Professor Ben White1, Professor Lindy Willmott2, Associate Professor Cheryl Tilse3, Professor Jill Wilson4, Dr Deborah Lawson5, Professor Jeffrey Dunn6, Ms Angela Pearce7, Professor Joanne Aitken8, Dr Rachel Feeney9
1 Australian Centre for Health Law Research, Queensland University of Technology, GPO Box 2434, Brisbane Qld 4001, email@example.com
2 Australian Centre for Health Law Research, Queensland University of Technology, GPO Box 2434, Brisbane Qld 4001
3 School of Nursing, Midwifery and Social Work, The University of Queensland, Brisbane Qld 4072
4 School of Nursing, Midwifery and Social Work, The University of Queensland, Brisbane Qld 4072
5 Cancer Council of Victoria, 100 Drummond Street, Carlton Vic 3053
6 Cancer Council Queensland, PO Box 201, Spring Hill Qld 4004
7 Cancer Council New South Wales, PO Box 572, Kings Cross NSW 1340
8 Cancer Council Queensland, PO Box 201, Spring Hill Qld 4004
9 Australian Centre for Health Law Research, Queensland University of Technology, GPO Box 2434, Brisbane Qld 4001
We report on research undertaken as part of a three year Australian Research Council-funded study examining community members’ understanding and use of law when participating in medical treatment decisions at the end of life. There has been little Australian research undertaken on general community knowledge of end-of-life law. It is also unclear how knowledge of end-of-life law affects people’s involvement in making treatment decisions for themselves or their loved ones. Part of this project involved a large scale survey (n = 1175) of a representative sample of adults from Queensland, New South Wales and Victoria, conducted using computer assisted telephone interviewing. The survey explored the extent to which adults know their legal duties, rights and powers as patients or substitute decision-makers, the sources from which people derive relevant legal knowledge (e.g., family, doctors, legal services, the internet), experiences of end-of-life decision-making and demographics. Surveys were adapted for each State law. Findings presented will include levels of community knowledge on end-of-life law, how people would seek information if needed, predictors of legal knowledge and details of decision-making experiences.

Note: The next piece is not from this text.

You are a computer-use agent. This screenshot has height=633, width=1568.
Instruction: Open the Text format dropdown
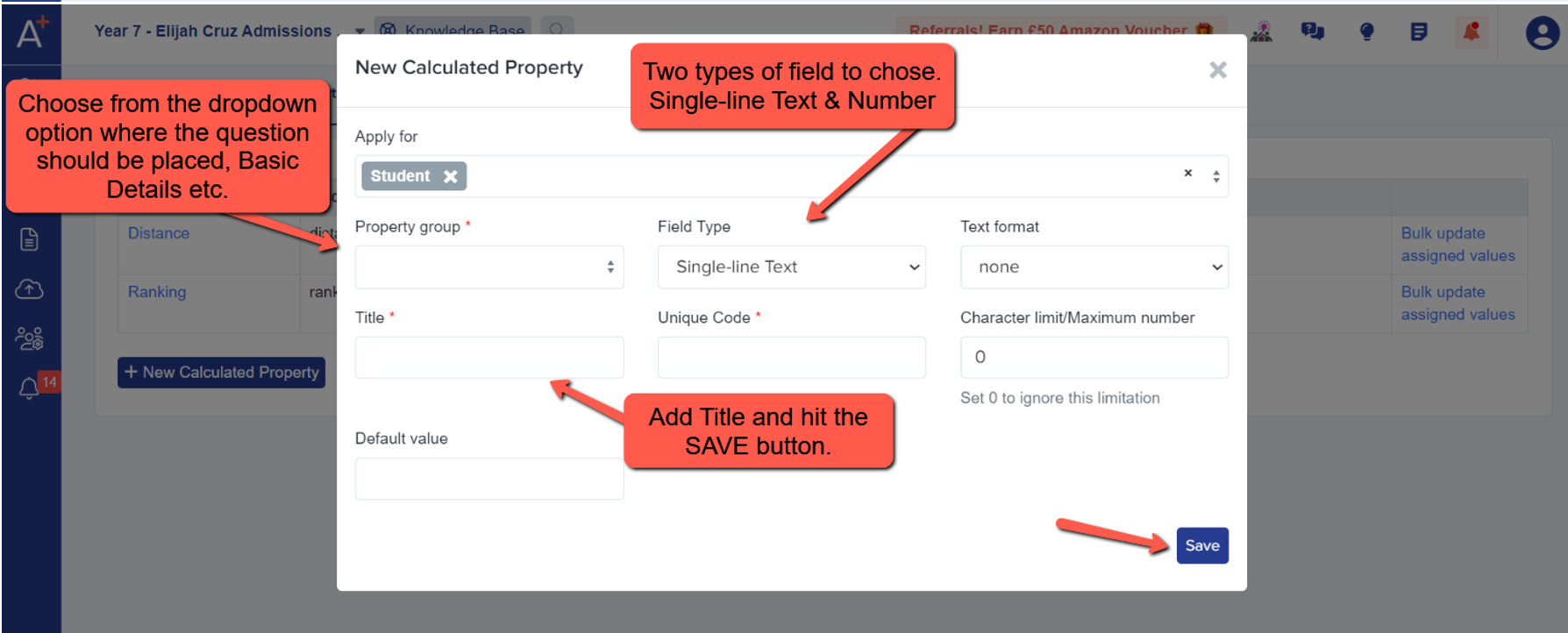[1094, 267]
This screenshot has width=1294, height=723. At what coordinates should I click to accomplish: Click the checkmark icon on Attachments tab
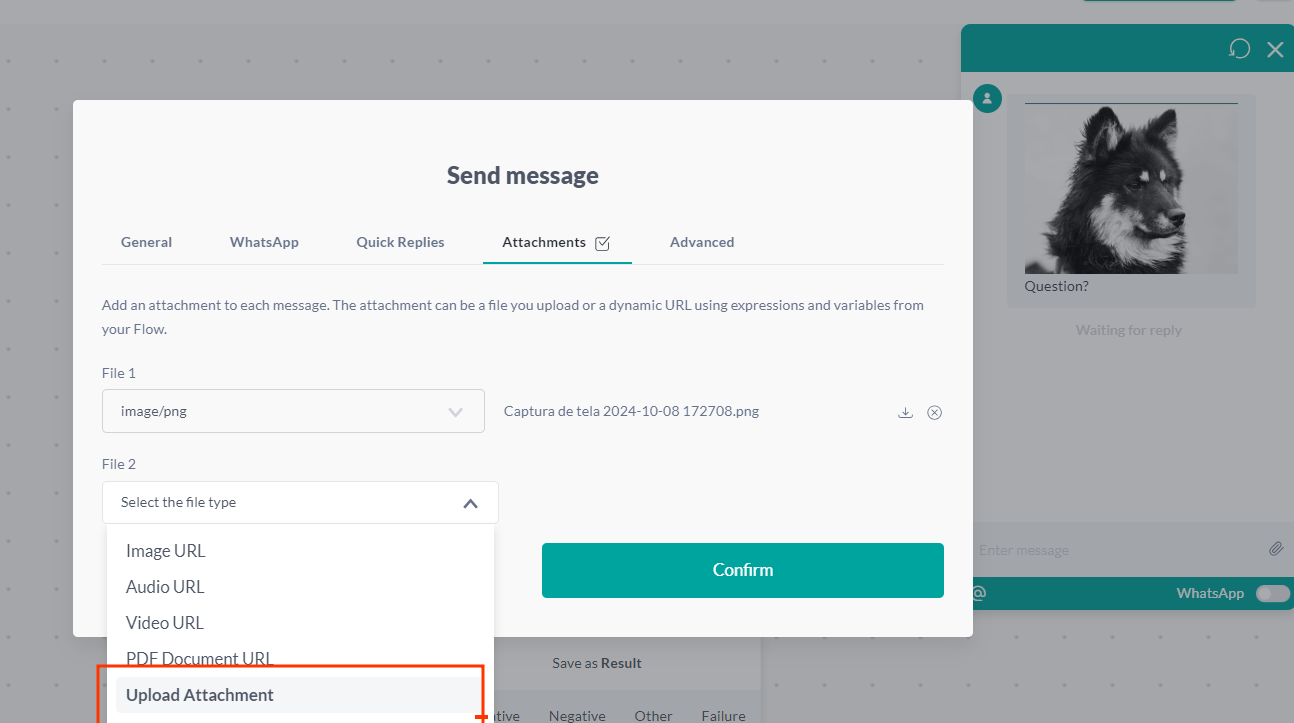click(602, 243)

Professor Ben White is a Director of the Australian Centre for Health Law Research at the Queensland University of Technology (QUT). He has published extensively in the area of health law, with a particular focus on end of life decision-making and adult guardianship law. Ben graduated with first class Honours and a University Medal in Law from the Queensland University of Technology. He won a Rhodes Scholarship to complete a DPhil at Oxford University, where his doctoral thesis investigated the role that consultation plays in the law reform process. Before joining the Law School, he worked as an associate at the Supreme Court and at Legal Aid Queensland. Between 2005 and 2007, Ben was appointed as the full-time Commissioner of the Queensland Law Reform Commission where he had carriage of the Guardianship Review on behalf of the Commission. He also served as a part-time Commissioner between 2007 and 2010. He is presently undertaking a number of ARC and NHMRC funded studies examining law at the end of life.